Let’s assume the NSA is competent
This is the organization that uses submarines to tap undersea cables, is the largest employer of mathematicians in the US, and allegedly captures all communication. They were able to construct a breathtakingly large spying apparatus that was only exposed by chance through a disaffected employee.
So — the NSA are highly competent, well-resourced and aggressive. No undertaking is too daunting. It’s also become clear that they operate without strong congressional oversight and have been able and willing to violate the law (including the constitution).
It’s safe to say that we (the public) are only aware of a fraction of their activity. But I think we can credibly predict their as-yet-unknown activity, simply by working backwards from their goals (i.e. ability to access any data or system) and extrapolating forward from their known activity.
Specifically, I bet the NSA is heavily involved in infiltration. We already know that they spend $250M/year to covertly “insert vulnerabilities into commercial encryption systems”.
How it would work:
- Infiltration of security infrastructure. I would have “non-NSA” engineers contributing to open source projects like OpenSSL, adding vulnerabilities, etc.
- Infiltration of OS manufacturers (MSFT, APPL, GOOG). By planting staff, for example, on Apple’s OS and compiler teams, they could secretly inject code into every iPhone — without anyone at the company being aware. Actually, techniques like the so-called “Ken Thompson Hack” might allow anyone who controlled the compiler to patch most software compiled on that platform.
- Infiltration of any company making communication software (WhatsApp, etc.). If you’ve already compromised the OS (see above), this might not be necessary.
- Infiltration of banks to track financial activity.
- Infiltration of companies that make password managers. These products are so simple that it might even be easier to create their own commercial password manager(s) and release them through shell companies.
Given what we know that the NSA has done, it’s hard to believe they haven’t done these things too, since they’d require less effort and yield more benefit. I can’t see how the law or any other consideration would inhibit them.
Infiltration of these organizations would be quite possible as they are desperate for high-quality engineering talent. You would need to recruit and groom engineers from outside the NSA, presumably drawing from top engineering programs. Once planted, they would inject work done by engineers at the NSA into their hosts’ systems. Of course, it might be easier to “turn” engineers already at these companies.
Similarly, to infiltrate open source projects you would need to maintain a pool of engineers not associated with the NSA.
This wouldn’t have to be a large program — with 10 or 20 well-placed engineers, you could have a massive impact. And a small (in terms of staff and budget) program would be easy to hide within the $10 billion budget and organizational structure of the NSA. In fact, it’s unlikely that Snowden would have been able to discover such a program if it did exist.

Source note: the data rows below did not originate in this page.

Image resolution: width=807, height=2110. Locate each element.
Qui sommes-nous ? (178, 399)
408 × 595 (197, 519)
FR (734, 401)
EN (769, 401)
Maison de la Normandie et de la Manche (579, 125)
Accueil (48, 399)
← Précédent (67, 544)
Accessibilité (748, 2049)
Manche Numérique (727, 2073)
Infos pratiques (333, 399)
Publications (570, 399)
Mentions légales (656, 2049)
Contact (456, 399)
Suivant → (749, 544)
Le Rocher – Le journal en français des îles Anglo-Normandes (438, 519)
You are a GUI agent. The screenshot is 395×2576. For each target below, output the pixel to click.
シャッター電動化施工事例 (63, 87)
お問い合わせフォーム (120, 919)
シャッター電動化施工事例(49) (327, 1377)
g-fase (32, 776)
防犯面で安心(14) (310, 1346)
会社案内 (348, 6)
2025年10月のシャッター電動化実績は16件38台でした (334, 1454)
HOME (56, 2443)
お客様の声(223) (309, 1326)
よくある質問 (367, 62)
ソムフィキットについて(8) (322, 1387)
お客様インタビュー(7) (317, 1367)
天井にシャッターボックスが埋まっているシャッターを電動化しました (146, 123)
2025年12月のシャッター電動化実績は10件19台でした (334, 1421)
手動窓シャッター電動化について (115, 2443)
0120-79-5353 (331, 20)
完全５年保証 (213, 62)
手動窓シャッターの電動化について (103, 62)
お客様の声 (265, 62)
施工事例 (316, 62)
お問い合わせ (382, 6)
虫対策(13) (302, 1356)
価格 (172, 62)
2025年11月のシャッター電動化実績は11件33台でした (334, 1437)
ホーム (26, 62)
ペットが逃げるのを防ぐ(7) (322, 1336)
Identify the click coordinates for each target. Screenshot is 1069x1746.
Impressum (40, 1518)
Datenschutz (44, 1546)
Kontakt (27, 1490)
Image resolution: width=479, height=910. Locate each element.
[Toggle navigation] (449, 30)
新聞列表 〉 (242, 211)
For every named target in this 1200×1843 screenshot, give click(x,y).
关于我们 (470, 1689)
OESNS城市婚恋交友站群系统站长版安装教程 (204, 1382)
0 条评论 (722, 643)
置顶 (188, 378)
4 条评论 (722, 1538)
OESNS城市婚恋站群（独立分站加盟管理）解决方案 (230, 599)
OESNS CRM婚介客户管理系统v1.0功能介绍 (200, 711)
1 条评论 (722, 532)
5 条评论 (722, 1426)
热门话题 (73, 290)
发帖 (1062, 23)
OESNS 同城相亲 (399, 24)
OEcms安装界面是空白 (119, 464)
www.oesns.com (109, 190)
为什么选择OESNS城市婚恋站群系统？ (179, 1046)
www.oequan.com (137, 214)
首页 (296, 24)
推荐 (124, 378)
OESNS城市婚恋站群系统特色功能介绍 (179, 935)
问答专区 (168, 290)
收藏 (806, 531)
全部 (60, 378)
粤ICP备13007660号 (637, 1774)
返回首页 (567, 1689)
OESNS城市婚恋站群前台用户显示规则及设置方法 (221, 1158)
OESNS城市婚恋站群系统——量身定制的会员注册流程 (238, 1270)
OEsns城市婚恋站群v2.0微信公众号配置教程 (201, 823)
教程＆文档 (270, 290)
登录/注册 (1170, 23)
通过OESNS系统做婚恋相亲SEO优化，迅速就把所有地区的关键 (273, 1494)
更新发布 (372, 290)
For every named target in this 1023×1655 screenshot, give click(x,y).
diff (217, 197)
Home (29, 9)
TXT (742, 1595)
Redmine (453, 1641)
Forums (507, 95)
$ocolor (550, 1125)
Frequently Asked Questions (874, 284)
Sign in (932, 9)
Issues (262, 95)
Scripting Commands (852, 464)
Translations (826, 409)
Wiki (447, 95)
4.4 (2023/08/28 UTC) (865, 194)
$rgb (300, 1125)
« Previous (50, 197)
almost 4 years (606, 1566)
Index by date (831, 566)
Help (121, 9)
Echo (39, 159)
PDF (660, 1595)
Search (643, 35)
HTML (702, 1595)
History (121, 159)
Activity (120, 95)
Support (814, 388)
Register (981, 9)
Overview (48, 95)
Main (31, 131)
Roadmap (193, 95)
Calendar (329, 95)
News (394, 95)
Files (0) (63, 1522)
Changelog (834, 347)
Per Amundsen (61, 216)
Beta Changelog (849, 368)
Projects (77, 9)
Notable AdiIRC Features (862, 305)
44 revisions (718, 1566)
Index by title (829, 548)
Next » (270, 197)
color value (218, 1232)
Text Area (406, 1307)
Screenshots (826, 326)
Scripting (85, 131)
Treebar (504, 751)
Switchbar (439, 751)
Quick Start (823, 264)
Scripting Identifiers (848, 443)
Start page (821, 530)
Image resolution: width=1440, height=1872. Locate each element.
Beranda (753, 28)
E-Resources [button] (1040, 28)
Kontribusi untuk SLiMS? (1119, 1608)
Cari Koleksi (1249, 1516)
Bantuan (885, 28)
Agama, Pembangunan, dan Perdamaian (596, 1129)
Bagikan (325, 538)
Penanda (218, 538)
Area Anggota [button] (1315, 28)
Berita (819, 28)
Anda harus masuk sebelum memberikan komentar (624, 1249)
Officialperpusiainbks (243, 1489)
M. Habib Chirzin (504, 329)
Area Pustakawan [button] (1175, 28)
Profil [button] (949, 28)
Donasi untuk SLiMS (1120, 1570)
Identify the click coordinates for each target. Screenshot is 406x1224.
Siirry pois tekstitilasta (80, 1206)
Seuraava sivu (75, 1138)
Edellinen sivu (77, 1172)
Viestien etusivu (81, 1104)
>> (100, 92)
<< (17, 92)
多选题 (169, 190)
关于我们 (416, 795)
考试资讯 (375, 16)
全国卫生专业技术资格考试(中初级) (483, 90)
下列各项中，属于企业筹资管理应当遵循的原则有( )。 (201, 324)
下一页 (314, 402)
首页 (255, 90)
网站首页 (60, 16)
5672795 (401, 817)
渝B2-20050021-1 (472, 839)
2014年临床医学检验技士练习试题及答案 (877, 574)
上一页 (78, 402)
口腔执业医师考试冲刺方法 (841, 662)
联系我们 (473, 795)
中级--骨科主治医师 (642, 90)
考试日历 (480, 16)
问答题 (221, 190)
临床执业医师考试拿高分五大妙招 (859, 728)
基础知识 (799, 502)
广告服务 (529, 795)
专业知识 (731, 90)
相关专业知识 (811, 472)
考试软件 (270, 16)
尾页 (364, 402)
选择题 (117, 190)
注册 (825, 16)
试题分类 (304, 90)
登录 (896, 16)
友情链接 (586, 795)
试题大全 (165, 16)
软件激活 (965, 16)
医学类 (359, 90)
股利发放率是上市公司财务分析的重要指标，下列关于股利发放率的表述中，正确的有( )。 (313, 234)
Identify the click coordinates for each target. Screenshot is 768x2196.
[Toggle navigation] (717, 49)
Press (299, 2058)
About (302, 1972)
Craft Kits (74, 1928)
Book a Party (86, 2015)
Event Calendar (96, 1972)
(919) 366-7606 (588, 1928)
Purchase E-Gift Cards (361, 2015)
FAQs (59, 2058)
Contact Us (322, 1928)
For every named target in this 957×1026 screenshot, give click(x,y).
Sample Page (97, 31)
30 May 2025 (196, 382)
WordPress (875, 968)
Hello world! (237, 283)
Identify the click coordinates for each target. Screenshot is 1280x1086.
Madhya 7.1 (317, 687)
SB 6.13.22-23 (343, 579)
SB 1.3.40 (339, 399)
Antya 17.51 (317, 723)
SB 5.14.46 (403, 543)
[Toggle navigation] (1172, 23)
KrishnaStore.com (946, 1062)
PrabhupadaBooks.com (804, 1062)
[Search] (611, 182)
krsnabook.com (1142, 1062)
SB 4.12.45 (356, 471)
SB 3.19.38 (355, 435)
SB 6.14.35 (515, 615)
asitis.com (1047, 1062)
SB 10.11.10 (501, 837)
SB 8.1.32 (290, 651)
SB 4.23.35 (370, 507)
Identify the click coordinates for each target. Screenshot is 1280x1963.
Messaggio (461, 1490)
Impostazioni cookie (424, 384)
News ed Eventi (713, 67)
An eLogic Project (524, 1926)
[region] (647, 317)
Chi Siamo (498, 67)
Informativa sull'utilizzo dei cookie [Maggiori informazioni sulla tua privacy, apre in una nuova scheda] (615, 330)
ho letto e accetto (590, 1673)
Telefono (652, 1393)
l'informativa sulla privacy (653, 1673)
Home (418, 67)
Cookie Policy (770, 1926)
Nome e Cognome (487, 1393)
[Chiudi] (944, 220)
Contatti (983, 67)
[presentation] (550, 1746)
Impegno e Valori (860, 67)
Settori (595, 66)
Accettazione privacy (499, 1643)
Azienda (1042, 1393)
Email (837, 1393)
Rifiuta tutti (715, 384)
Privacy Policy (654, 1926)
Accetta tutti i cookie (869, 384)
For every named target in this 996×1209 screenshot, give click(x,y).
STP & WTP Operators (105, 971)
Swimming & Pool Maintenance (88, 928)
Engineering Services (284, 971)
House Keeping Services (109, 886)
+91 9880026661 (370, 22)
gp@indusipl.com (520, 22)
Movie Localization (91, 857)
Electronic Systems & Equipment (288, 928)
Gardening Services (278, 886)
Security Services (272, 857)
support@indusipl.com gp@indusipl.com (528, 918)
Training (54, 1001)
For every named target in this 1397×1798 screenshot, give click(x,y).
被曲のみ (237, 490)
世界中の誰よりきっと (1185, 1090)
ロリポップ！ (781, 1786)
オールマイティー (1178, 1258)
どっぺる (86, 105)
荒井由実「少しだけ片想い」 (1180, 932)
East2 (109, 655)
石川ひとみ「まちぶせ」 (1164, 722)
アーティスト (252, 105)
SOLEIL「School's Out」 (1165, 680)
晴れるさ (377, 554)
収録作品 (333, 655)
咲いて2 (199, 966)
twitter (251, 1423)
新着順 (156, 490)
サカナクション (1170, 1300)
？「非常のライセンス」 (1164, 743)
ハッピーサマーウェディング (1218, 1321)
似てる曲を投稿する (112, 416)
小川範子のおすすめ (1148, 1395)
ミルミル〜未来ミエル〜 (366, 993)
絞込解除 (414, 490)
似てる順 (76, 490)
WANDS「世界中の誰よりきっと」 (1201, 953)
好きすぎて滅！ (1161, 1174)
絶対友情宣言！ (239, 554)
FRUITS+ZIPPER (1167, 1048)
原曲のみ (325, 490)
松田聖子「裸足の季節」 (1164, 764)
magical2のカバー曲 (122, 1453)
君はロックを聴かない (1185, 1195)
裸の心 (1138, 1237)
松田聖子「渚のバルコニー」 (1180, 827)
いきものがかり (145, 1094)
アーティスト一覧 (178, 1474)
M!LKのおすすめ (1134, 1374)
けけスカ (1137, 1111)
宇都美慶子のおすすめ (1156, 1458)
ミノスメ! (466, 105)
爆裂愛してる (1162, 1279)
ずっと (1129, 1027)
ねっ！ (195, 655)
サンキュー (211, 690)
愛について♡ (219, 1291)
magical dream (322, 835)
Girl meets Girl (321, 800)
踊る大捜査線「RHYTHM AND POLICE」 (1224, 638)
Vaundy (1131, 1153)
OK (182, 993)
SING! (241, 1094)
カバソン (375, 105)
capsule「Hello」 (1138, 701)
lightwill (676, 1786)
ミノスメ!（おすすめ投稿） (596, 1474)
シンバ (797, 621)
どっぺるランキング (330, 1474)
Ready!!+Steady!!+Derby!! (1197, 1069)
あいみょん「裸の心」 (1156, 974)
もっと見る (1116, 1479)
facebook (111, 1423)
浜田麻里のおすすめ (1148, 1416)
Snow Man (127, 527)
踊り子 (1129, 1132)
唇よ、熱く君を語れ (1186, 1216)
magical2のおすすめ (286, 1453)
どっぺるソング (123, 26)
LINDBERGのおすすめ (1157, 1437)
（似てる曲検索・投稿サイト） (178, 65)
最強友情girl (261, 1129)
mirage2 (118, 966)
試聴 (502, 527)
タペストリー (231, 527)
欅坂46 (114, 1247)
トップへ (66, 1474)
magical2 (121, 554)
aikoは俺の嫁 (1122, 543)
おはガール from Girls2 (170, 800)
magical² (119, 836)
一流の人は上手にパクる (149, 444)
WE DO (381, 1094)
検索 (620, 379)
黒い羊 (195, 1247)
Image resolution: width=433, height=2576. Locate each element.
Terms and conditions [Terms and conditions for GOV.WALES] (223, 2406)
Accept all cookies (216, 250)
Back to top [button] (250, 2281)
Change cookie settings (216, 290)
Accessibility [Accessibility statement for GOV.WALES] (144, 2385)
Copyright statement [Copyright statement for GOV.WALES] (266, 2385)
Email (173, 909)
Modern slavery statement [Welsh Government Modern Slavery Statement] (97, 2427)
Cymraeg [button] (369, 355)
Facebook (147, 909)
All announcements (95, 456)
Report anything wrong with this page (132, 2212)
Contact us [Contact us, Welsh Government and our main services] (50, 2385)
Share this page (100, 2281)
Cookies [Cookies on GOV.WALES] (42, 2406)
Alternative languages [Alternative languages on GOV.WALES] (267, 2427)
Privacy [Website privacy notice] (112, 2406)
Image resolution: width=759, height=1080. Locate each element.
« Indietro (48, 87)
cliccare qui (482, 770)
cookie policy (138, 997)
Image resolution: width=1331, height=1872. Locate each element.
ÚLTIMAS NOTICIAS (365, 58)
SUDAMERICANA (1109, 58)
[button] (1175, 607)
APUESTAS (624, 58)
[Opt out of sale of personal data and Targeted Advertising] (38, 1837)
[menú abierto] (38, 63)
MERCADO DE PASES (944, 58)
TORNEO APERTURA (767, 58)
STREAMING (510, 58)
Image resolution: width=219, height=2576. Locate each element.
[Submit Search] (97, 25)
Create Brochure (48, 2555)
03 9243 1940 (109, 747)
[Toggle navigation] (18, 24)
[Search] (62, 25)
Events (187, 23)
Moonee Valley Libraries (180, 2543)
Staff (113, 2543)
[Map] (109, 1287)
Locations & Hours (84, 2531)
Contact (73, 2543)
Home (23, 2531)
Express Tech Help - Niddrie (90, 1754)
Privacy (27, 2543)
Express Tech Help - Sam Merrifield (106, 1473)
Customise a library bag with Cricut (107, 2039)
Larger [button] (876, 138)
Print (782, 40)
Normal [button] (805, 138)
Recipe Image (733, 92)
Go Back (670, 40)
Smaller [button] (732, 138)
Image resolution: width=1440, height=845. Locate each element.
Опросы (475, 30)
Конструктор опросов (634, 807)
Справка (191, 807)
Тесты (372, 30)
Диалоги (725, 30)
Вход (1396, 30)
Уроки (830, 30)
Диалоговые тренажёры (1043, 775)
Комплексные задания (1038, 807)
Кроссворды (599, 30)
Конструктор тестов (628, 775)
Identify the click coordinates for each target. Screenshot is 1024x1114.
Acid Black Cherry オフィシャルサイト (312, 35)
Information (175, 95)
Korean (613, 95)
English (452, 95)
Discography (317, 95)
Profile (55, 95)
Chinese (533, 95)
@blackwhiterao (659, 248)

Find it all a little hard to believe?
- For three decades before Snowden, many in the security world speculated about what the NSA was doing — but their warnings were dismissed.
- These infiltrations would let them bypass any public debate or resistance from the private sector — both of which now pose serious obstacles to their activity.
- “They couldn’t get away with it” or “the risk of getting caught would be too high.” Possibly, but look carefully at what they’ve already gotten away with. Was there any meaningful reform after Snowden’s revelations?
Here’s a twist: presumably other countries (ie. China’s 3PLA, Russia’s FAPSI, etc.) would also be trying to infiltrate the same organizations to similar ends. Although tech companies routinely hire foreigners, infiltration would be much more difficult for these countries since (like the NSA) they would need to recruit from a small pool — talented engineers loyal to their government — and it would be difficult to hide their nationality. One has to wonder if the moles within these organizations are hunting each other.